Lambeg drums can be as loud as 120 decibels – as loud as small aircraft. The skin is goat and the wood is typically oak, the middle part – or “shell” can be painted, with biblical, Orange, or loyal iconography: in the three close-ups presented here we see HMS Thrasher (which was docked for a time in Larne (Fb)), King Billy and the cock of the north, “the late Sir H[enry] Wilson” a high-ranking British Army soldier who was a supporter of the Ulster Volunteers and proponent of the Curragh “mutiny” (WP). The drums were played as part of the Eleventh celebrations in Glynn.
Here are 20 clips from the BBC programme Come Listen To Me Boys.
The orange lily and the (pale blue) flax flower take their place around the Ulster Banner alongside the English rose and Scottish thistle, and the Irish shamrock is retained even in the presence of the lily. The flax is perhaps included because we are in the Factory area of Larne, near the site of a (former) linen mill. The Welsh daffodil is excluded.

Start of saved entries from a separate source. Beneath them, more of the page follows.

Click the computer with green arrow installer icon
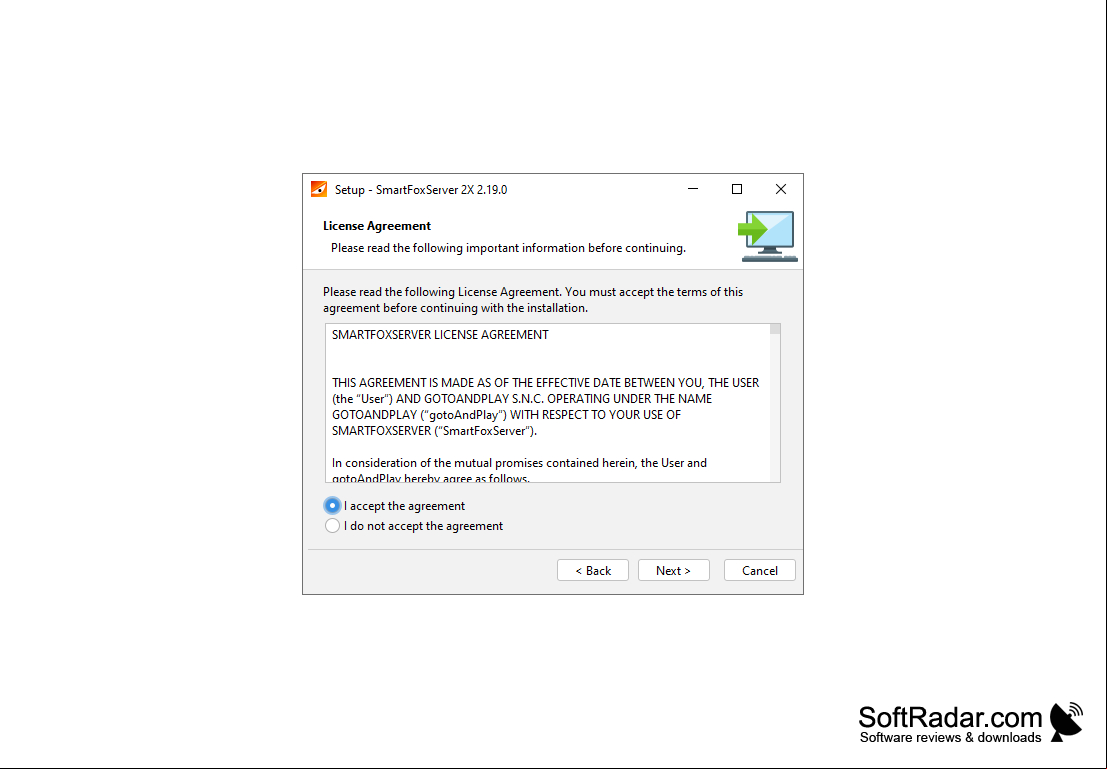 (768, 237)
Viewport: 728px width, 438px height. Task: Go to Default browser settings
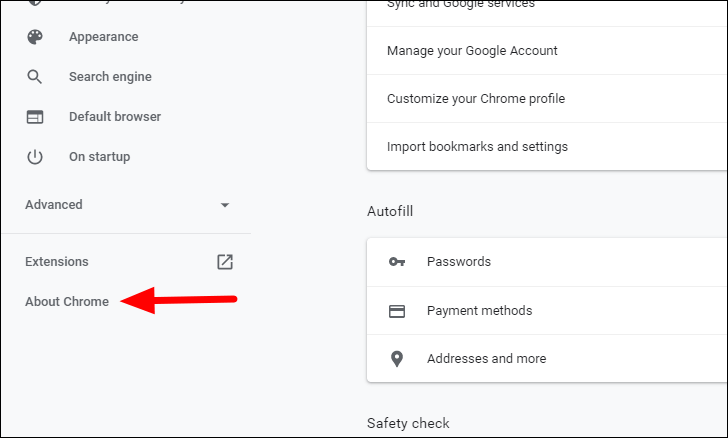coord(115,117)
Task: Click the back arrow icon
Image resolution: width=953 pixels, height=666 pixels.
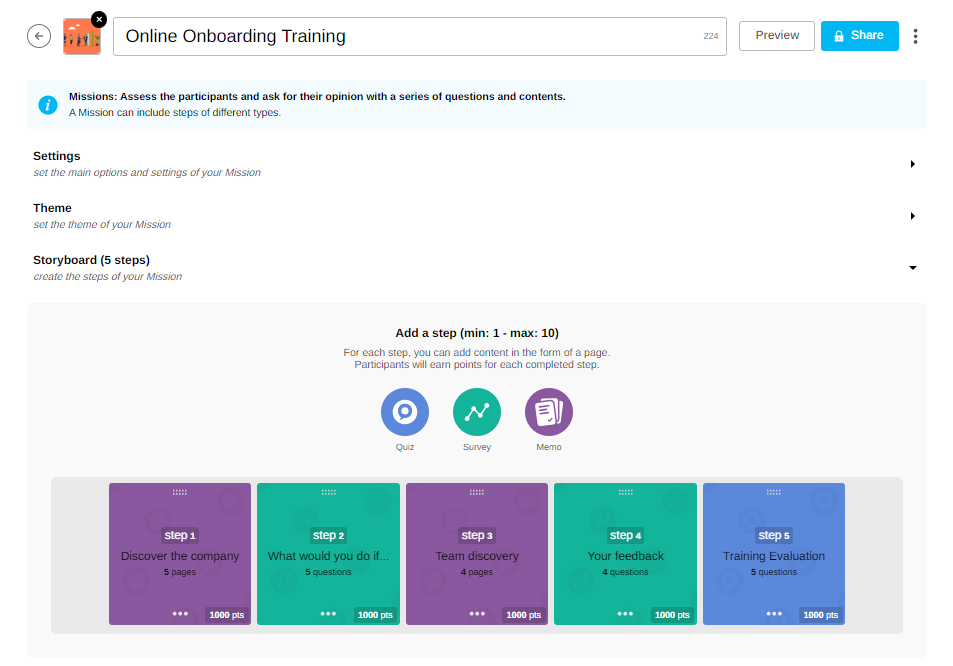Action: point(38,36)
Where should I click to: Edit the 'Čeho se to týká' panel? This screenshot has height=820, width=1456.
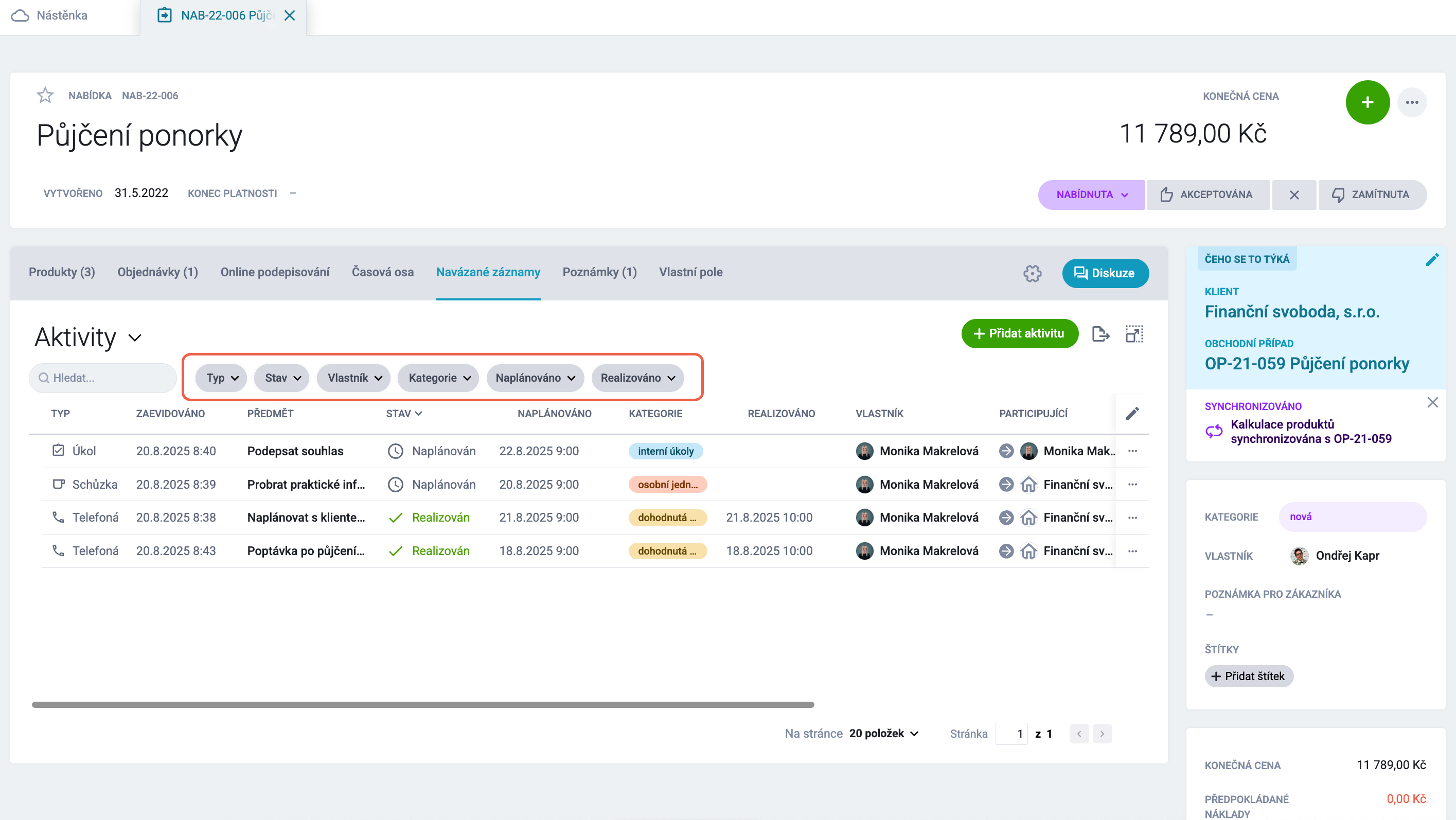pyautogui.click(x=1432, y=259)
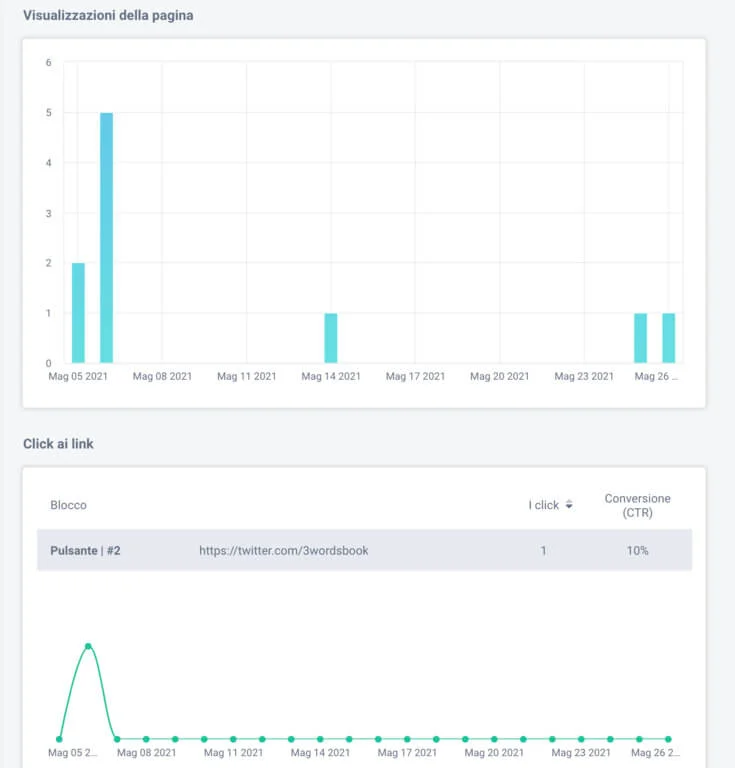Click the peak point on the green line chart
This screenshot has width=735, height=768.
pos(88,646)
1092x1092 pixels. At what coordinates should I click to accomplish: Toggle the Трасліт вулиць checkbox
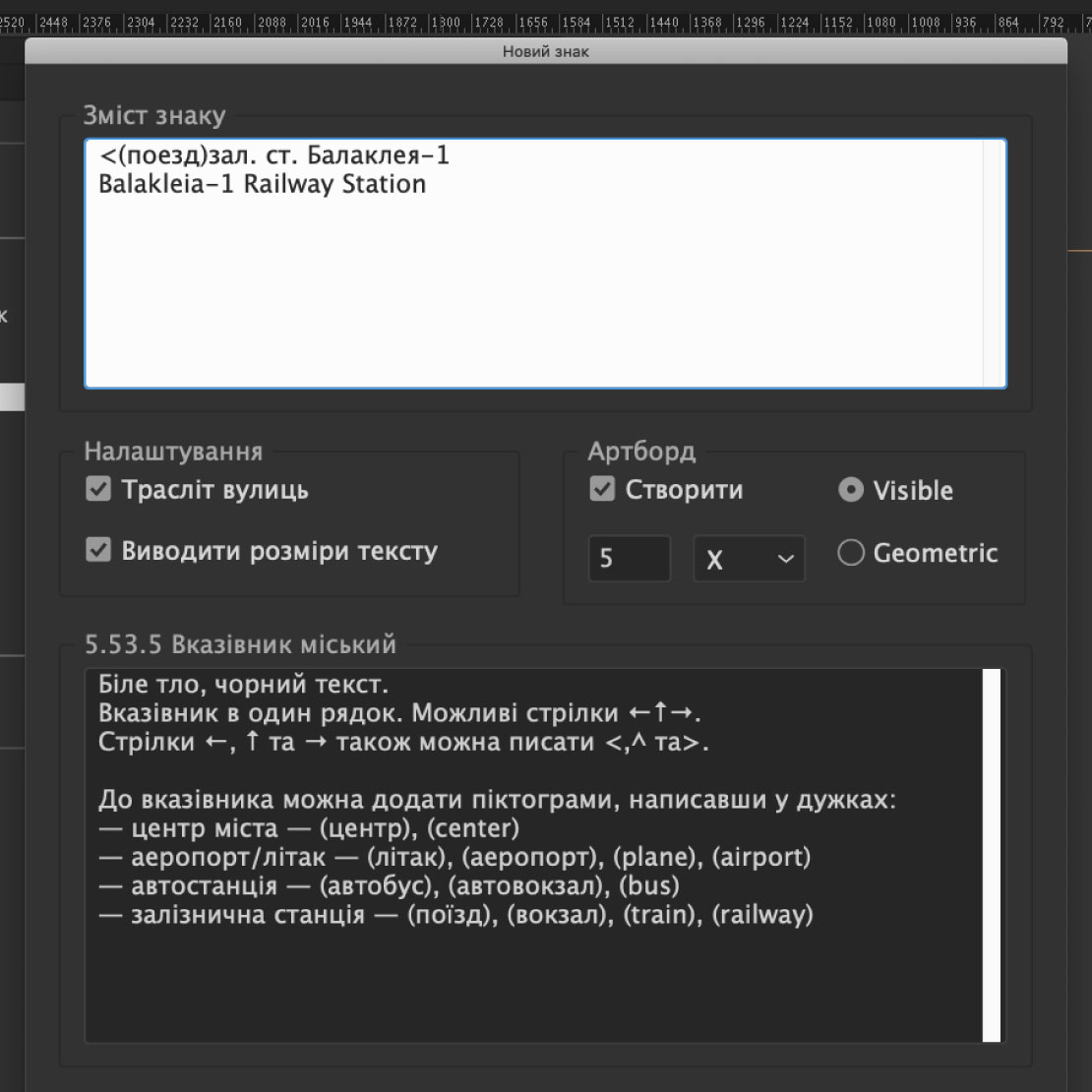(x=98, y=490)
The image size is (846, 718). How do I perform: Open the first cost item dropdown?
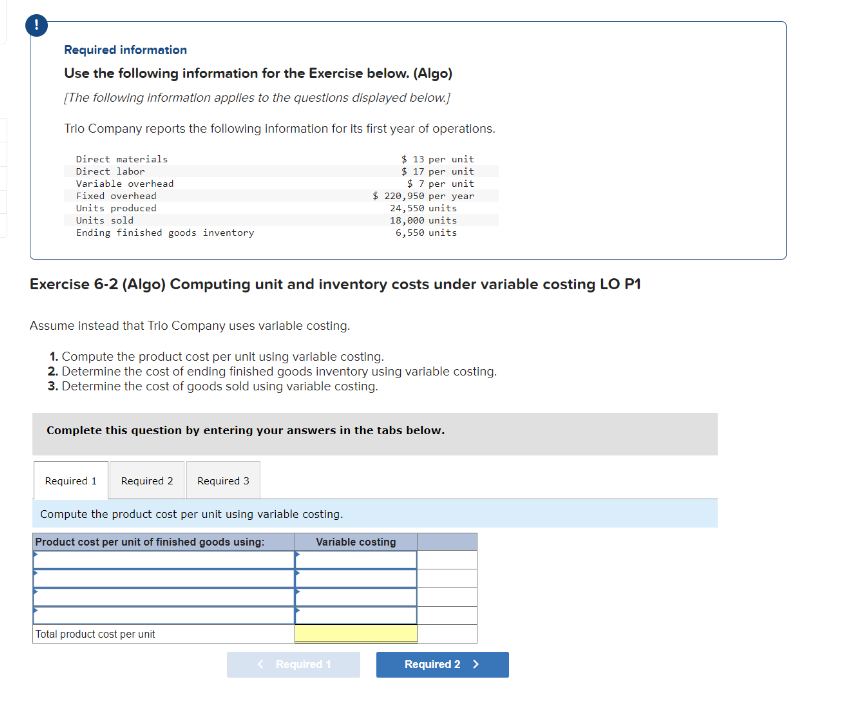point(160,559)
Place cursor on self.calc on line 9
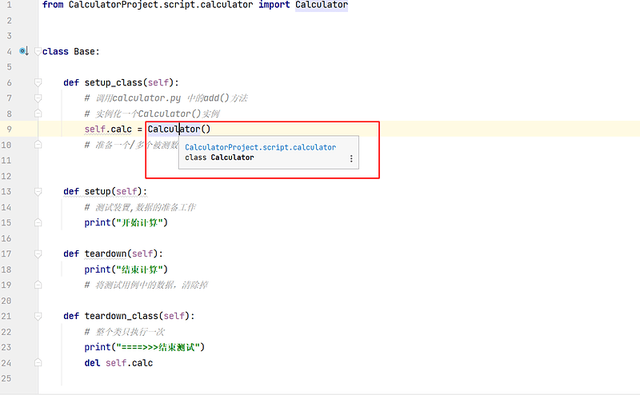 [108, 129]
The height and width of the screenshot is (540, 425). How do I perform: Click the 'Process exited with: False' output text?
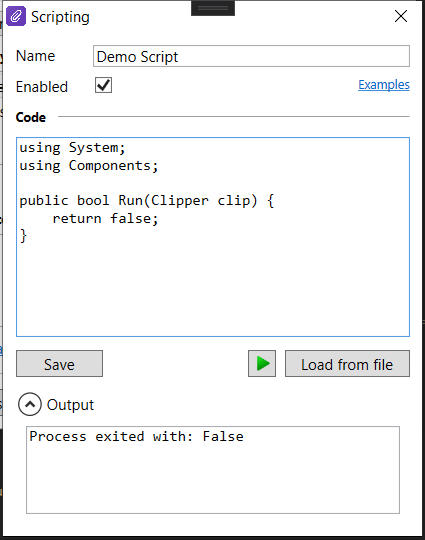click(x=136, y=436)
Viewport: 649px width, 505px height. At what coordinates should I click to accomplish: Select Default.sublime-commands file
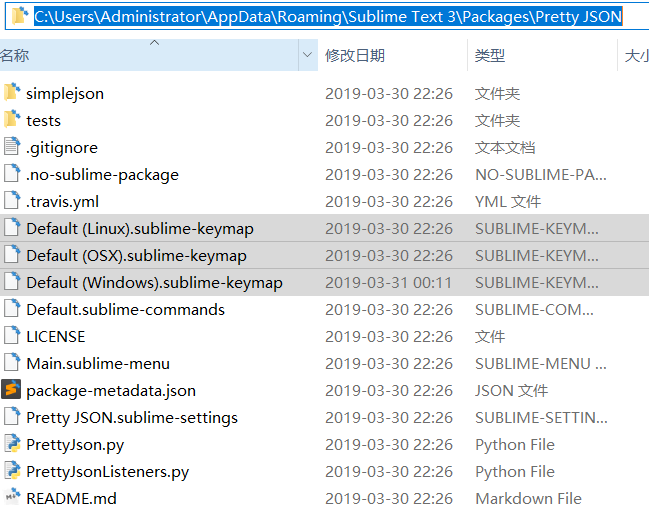click(125, 309)
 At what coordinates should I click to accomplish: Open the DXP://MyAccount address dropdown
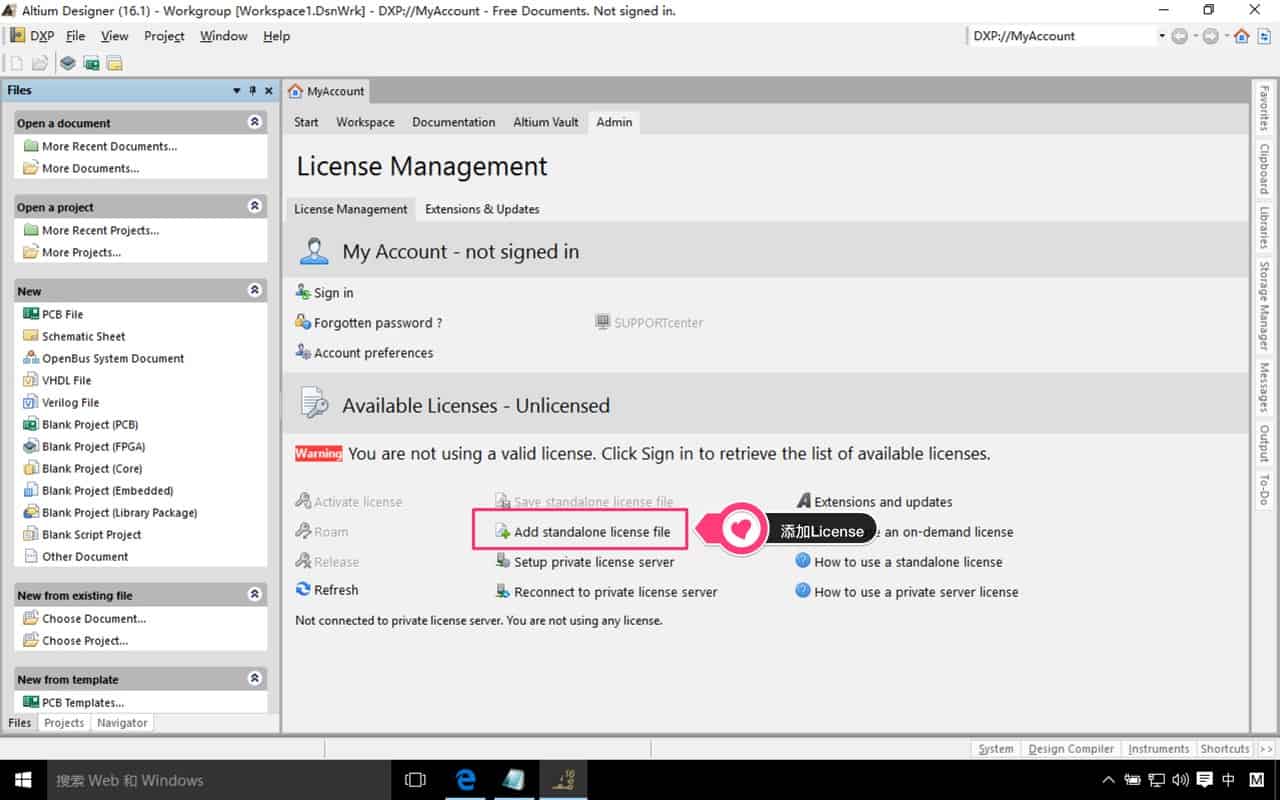tap(1162, 36)
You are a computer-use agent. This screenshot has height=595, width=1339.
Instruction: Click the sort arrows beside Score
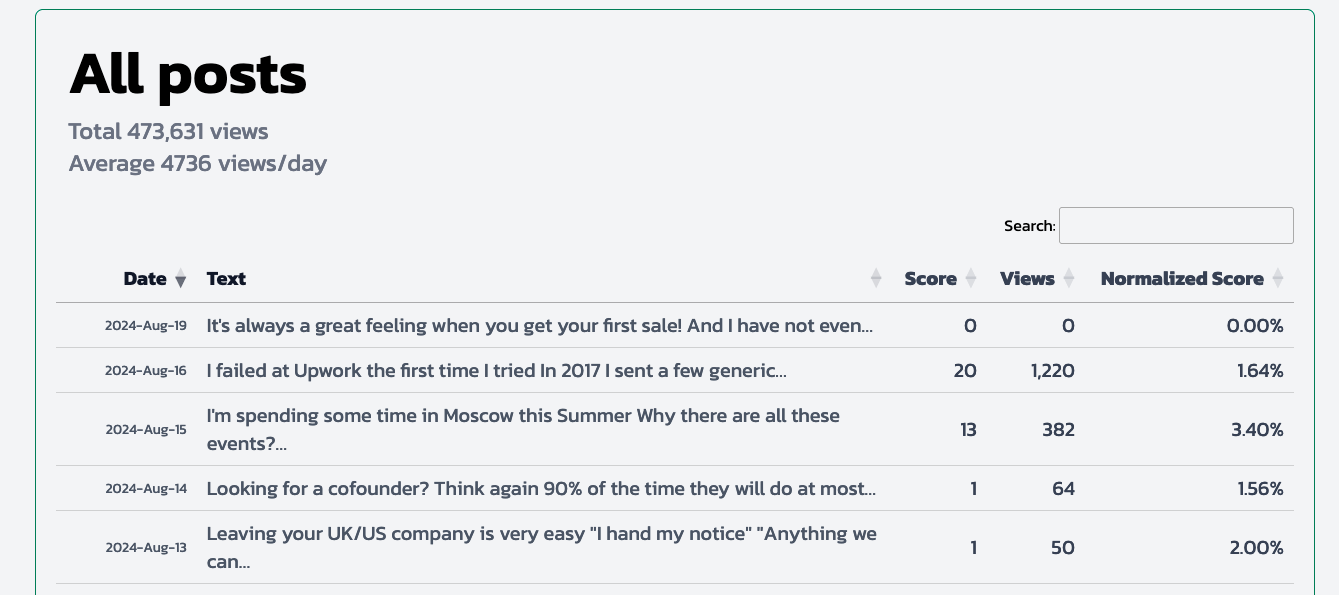(970, 279)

The detail above is part of a wider board “Boyne Square celebrates 100 years of Northern Ireland”; the flanking emblems of the Boyne Defenders (LOL 1297), Rangers Supporters club (Larne Branch) – which also uses the shamrock – Boyne Square Bonfire Forum, and Larne & District Great War Society and included below; the emblems of three flute bands can be seen in Norman Anderson and The Gunrunners.
“We are united by the Act Of Union, we won’t be divided by an act of betrayal.” The ‘act of betrayal’ in question is the Northern Ireland Protocol of Brexit which puts NI outside the single market but allows for the free movement of goods with the EU but not Britain – hence the “Irish Sea border”.